Stiglitz, como es de público conocimiento, es el mentor de Guzmán, quien lo acompañó en la Universidad de Columbia, y fue un fuerte promotor de la posición argentina en la renegociación de la deuda con los acreedores privados, cuyo acuerdo se cerró en agosto de 2020.
En cuanto a Akerlof, nació hace casi 81 años en el estado de Connecticut, el economista lleva más de la mitad de ese tiempo casado con Yellen. Tienen un hijo, Robert Akerlof, también economista.
En su currículum se apunta que es profesor de las universidades de Georgetown, en el DC, y de Berkeley, en California.
En 2001 fue galardonado con el Nobel de la economía junto a Spence y Stiglitz "por sus análisis de los mercados con información asimétrica". El Comité citó el trabajo de Akerlof de la década del 70 'El mercado para los limones'.

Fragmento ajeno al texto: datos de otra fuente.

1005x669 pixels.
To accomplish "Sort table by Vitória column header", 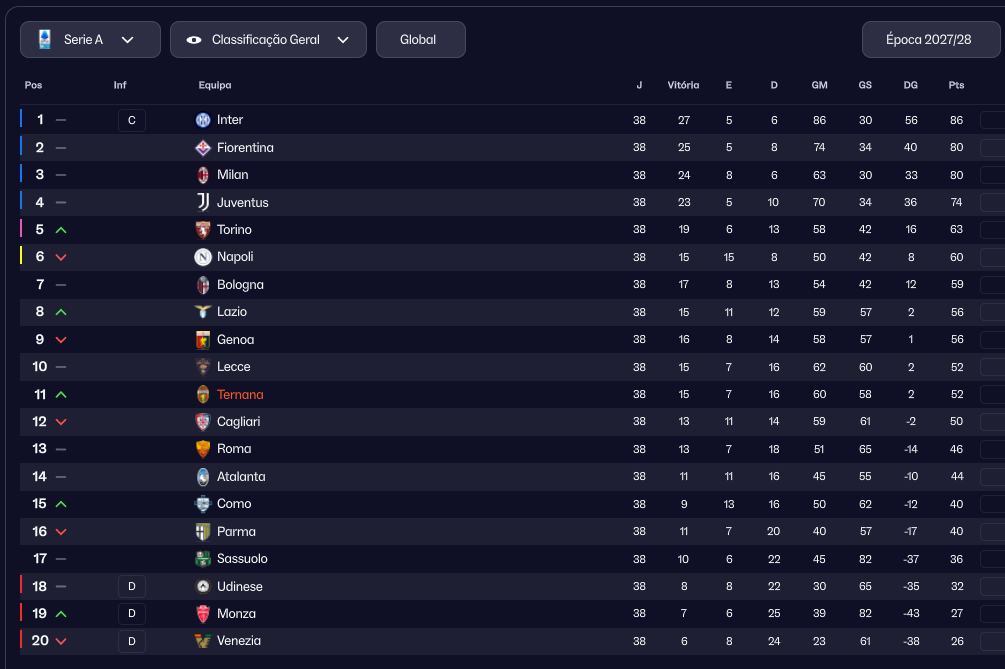I will point(683,85).
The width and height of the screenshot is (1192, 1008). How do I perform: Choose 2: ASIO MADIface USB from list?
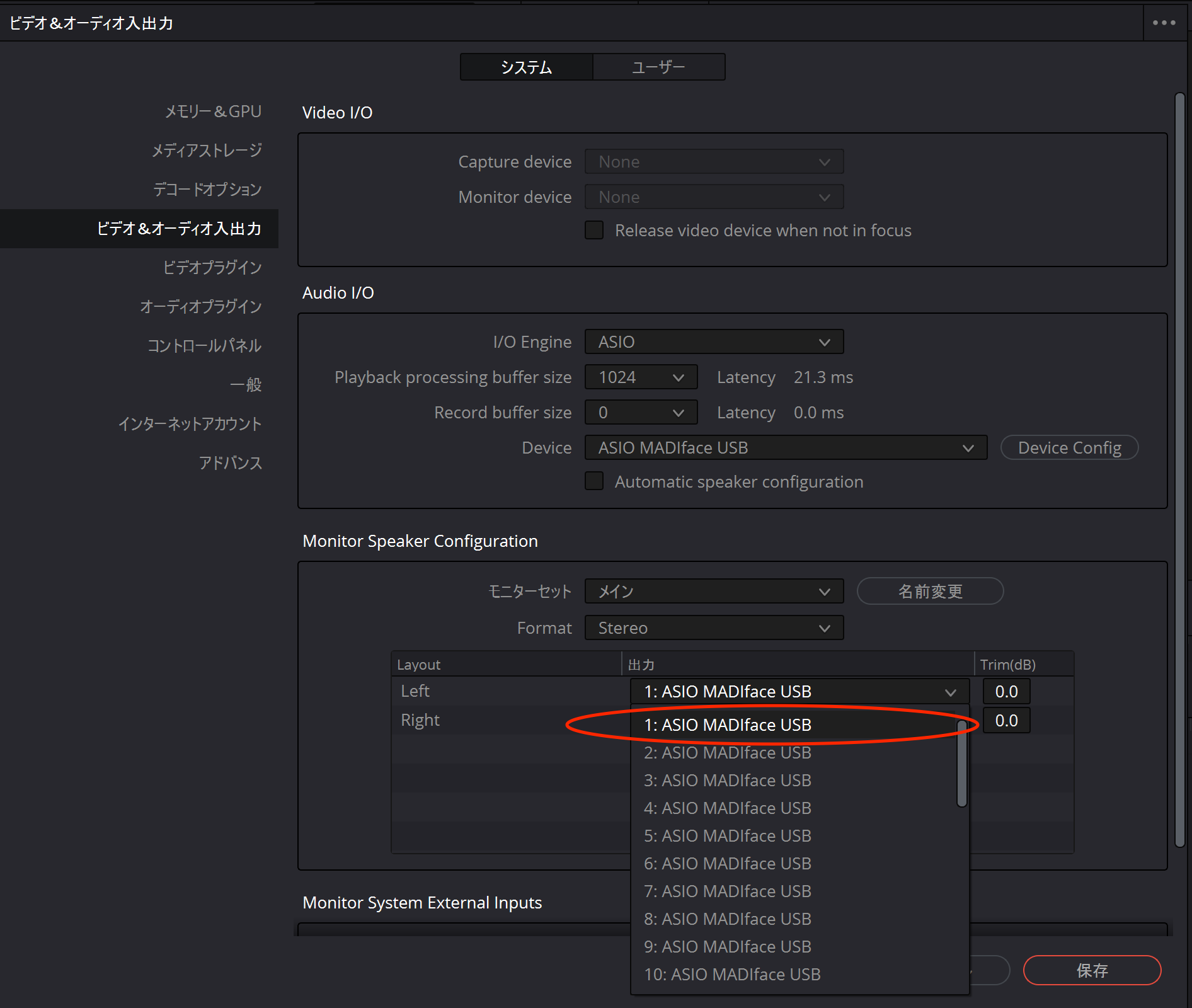coord(727,753)
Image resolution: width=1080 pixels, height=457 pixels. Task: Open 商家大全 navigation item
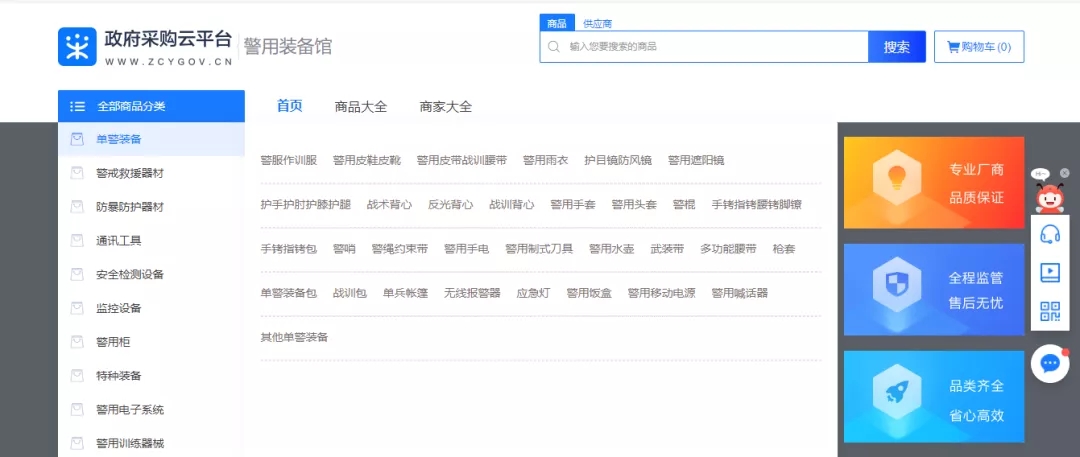pos(445,107)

A pesar de que el nombre puede causar confusión, el trabajo no indaga en el mercado del cítrico, sino en el de los autos usados con fallas, conocidos como 'lemons'.
"El mercado de los 'limones' exploró cómo los mercados con información asimétrica operan. Compradores y vendedores comunmente poseen diferente, no idéntica información. Mi estudio examina las patologías que pueden desarrollarse bajo estas condiciones más realistas", explicó Akerlof sobre su trabajo.

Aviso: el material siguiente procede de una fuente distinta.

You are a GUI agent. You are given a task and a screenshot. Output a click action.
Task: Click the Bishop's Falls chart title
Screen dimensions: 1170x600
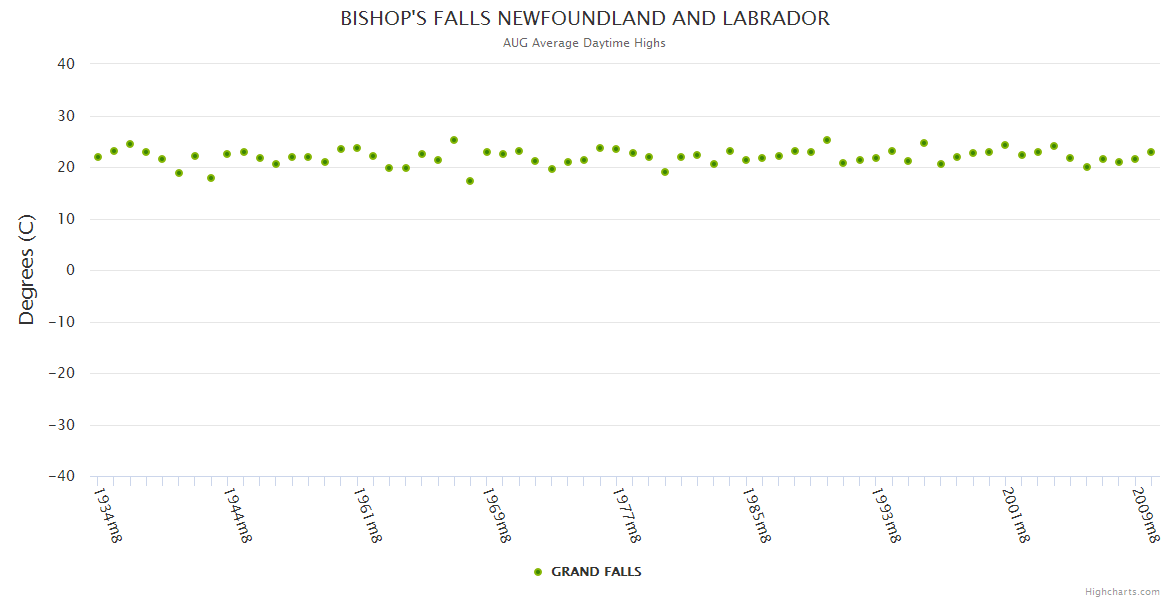pyautogui.click(x=585, y=19)
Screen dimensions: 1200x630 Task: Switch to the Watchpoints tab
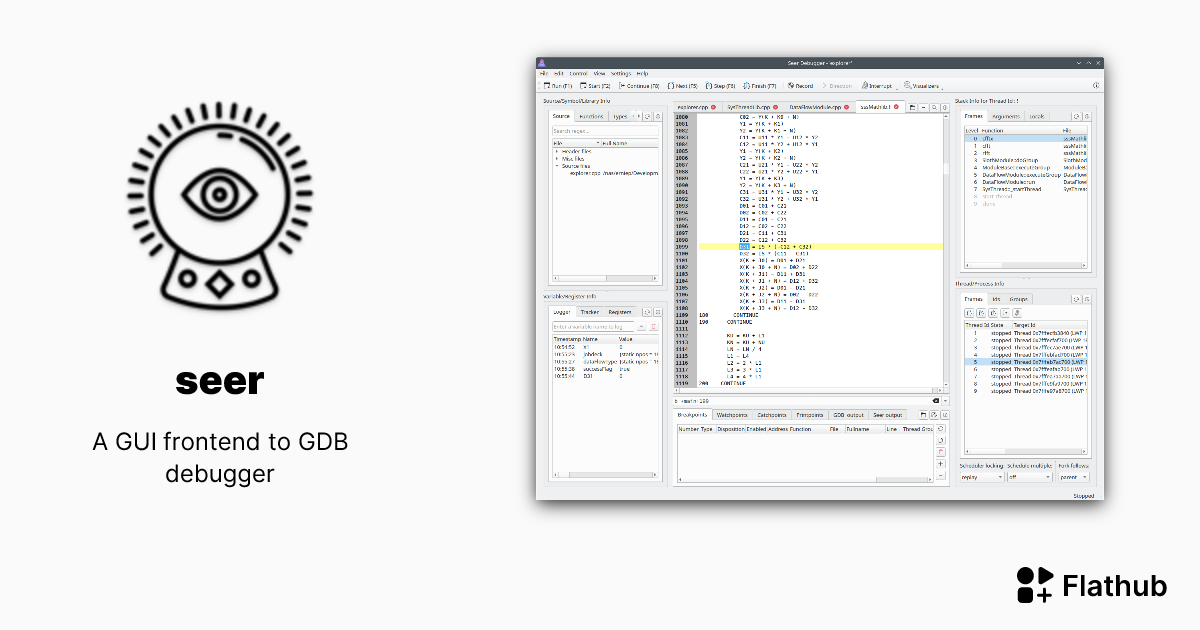tap(731, 414)
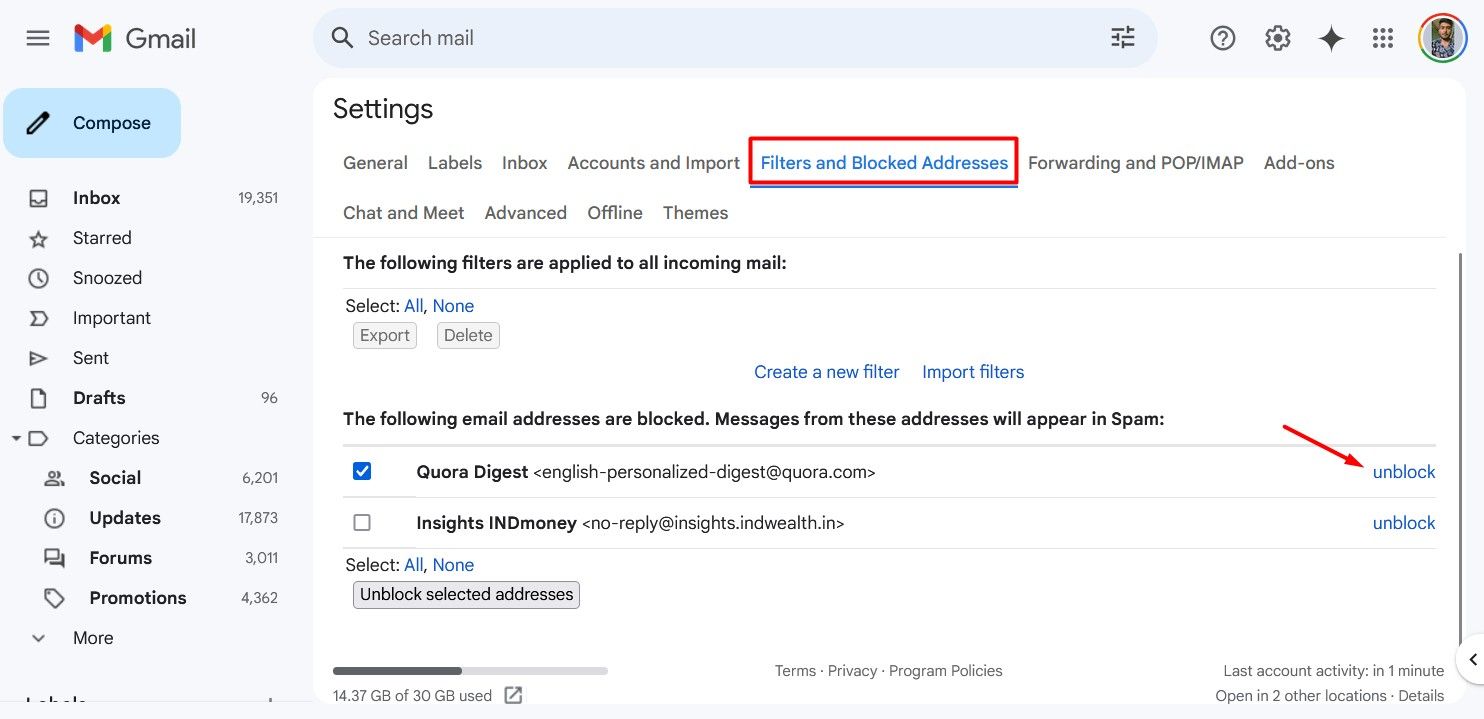
Task: Click the profile avatar picture
Action: [x=1442, y=37]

Pablo Mira, economista, docente e investigador de la UBA, resumió la teoría que hizo a Akerlof acreedor del premio: "La idea es simple y profunda: si el comprador no conoce la calidad de un auto usado, entonces ofrece poco por las dudas y, por tanto, los autos vendibles en el mercado a un precio razonable serán más “lemons” que buenos".
Para Mira, Akerlof tuvo "la extraordinaria virtud de inventar nuevas formas de entender la economía. Tomó conceptos de otras disciplinas sociales y los incorporó para enriquecer las conclusiones de la disciplina".
El economista también contó que el concepto de la información asimétrica fue extendido por Akerlof a las empresas en su último libro con otro Nobel de economía, Robert Shiller, 'La Economía de la Manipulación'.
"La idea es que si es cierto que los consumidores tienen fallos cognitivos, y si las empresas son más racionales que ellos, entonces las firmas explotarán estos errores y tratarán de aplicar técnicas para manipular sus elecciones. Si una empresa no aprovecha estas limitaciones, seguramente otra lo hará, porque los sesgos cognitivos no desaparecen. Esto nos deposita en una suerte de “equilibrio de manipulación” donde, finalmente, los consumidores terminan perjudicados", explica el economista de la UBA.
Mira destaca como otra contribución del Premio Nobel "su interés por incorporar al ámbito de la macroeconomía consideraciones psicológicas y sociológicas".
"Su conferencia Nobel y su libro “Animal Spirits” (también en coautoría con Shiller) ilustran la relevancia del proyecto. Un aspecto enfatizado por Akerlof es la pérdida de la motivación en el análisis macro basado en las decisiones individuales. La teoría usual asume que las personas maximizan su utilidad individual (su orden de preferencias), pero Akerlof indica que la gente también tiene opiniones sobre cómo debería (o no) comportarse uno mismo, y cómo deberían (o no) comportarse los demás. Estas opiniones están esculpidas por las normas, que pueden ser buenas o malas, pero ocupan un lugar central en nuestras decisiones. Religión, tribus, estatus social (o civil), género e identidad política son algunas fuentes de normas que guían la conducta. Akerlof señala que cuando se aplica la motivación a las elecciones humanas, muchas teorías macroeconómicas tienen consecuencias distintas a las tradicionales", resumió el académico.